- _QUOTED PASSAGE_

══════════════════════════════

This was regarded as proof of the practicability of the plan. A month later a second steamboat, the Susquehanna went up the river to Harrisburg, where a party composed of members of the legislate headed by Brobst, boarded it. On May 3, the Susquehanna arrived at Nescopeck Rapids, the most dangerous and difficult point yet encountered. The boat was stopped while an extra head of steam was raised by stuffing the furnace with "fat pine." As steam gauges had not yet been invented, the engine probably blew up soon afterwards, killing or injuring nearly all on board. Brobst was so badly hurt that he had to give up all active pursuits and eventually he died of his injuries . Thus came to an end the career of a remarkable. Columbia County man. His wife Barbara preceded him in death. She died the day before Christmas, 1847 He died January 14, 1849. They are both buried it, the Union Cemetery in Catawissa. After effort was made in vain to have the state agree to build the railroad from Catawissa across the mountains to Pottsville, an effort was made by citizens of Catawissa to interest men of money from Philadelphia to finance the project. On March 21, 1831, A charter was granted by the legislature to "appoint commissioners to open books for stock subscriptions' - 1915 History p.45. Christian  Brobst and Joseph Paxton were the Catawissa persons mentioned in connection with this effort. The organization was known as the Little Schuylkill and Susquehanna Railroad Company. Work was begun and continued through the years 1835 to 1838. A fifteen ton locomotive named the Catawissa was ordered to be built in England but it was not immediately used because the track was not laid at the time. The Schuykill Canal was frozen when the "Catawissa" arrived from England in 1833. The engine was taken apart and hauled by ox cart to Tamaqua. The Catawissa and another engine called the "Comet" were the first engines in the nation to transport coal. They were used on the Little Schuylkill Railroad to transport coal between Tamaqua and Port Clinton. We are indebted to two booklets on railroading for the materials in the preceding paragraph.

══════════════════════════════

- _DATASET EXTRACT_
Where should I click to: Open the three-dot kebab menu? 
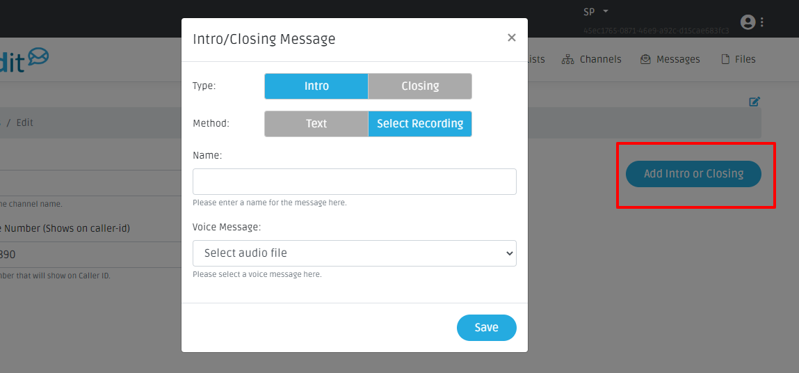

══════════════════════════════

- _WHAT YOU WILL DO_
- 1) Summarize the history of Brobst and the Catawissa railroad in two sentences.
- 2) Go on with the history of Brobst and the Catawissa railroad from where it stops.
Nothing in the data is needed here.

- _FINAL RESULTS_
- 1) At Nescopeck Rapids the Susquehanna steamboat's engine probably blew up, and Brobst, who was on board, was so badly hurt that he later died of his injuries on January 14, 1849. Catawissa citizens tried to get Philadelphia investors to finance a railroad across the mountains to Pottsville, which led to the Little Schuylkill and Susquehanna Railroad Company, and its English-built engine, the Catawissa, was one of the first in the nation to transport coal.

- 2)
Early Transportation in Schuylkill County and This is the Reading 1950.

In 1838 the bank in Philadelphia, called the Bank of America, which had financed the project failed and the work was halted. Work was resumed in 1853 under the leadership of a new corporation called the Catawissa, Williamsport & Erie Railroad Company, chartered in 1850. Changes were made in the original construction and the project was completed from Port Clinton to Rupert in l854. By the fall of 1854 the road was completed to Milton where it joined the P. & E. Railroad

Click here for The Massachusetts July 17, 1854 Photo.

The first locomotive to be used on this line through Catawissa was called the "Massachusetts," built in the Commonwealth of Massachusetts by Hinkley & Duryea and delivered at Columbia, Pennsylvania, where it was loaded on a canal boat and brought to Catawissa, where a special track was laid to bring it ashore. It was put into use to lay the tracks within and out of Catawissa. The rails first used in the project were made at Danville and weighed 56 pounds to the yard. The "Massachusetts", later known as "Number 2" weighed twenty-five tons and was a wood-burner. Samuel Carpenter was the engineer and Frank Wright was the fireman, both from Columbia, Pennsylvania. Joseph Shuman, of Beaver Valley was hired as night watchman and engine wiper. The first train came into Catawissa on Sunday July 16, 1854 with William Cable as Conductor and John Johnson as engineer. The following day July 17 the train made its first regular run Catawissa to Port Clinton.

It is reported that there were thousands of people on hand in Catawissa from the town and from neighboring communities to see the train pull into town. In these days when the line was first open up as far as Catawissa, the locomotive was turned on a Y that extended from the old station to the river, and back to Robert's Run or what is now known as Corn Run.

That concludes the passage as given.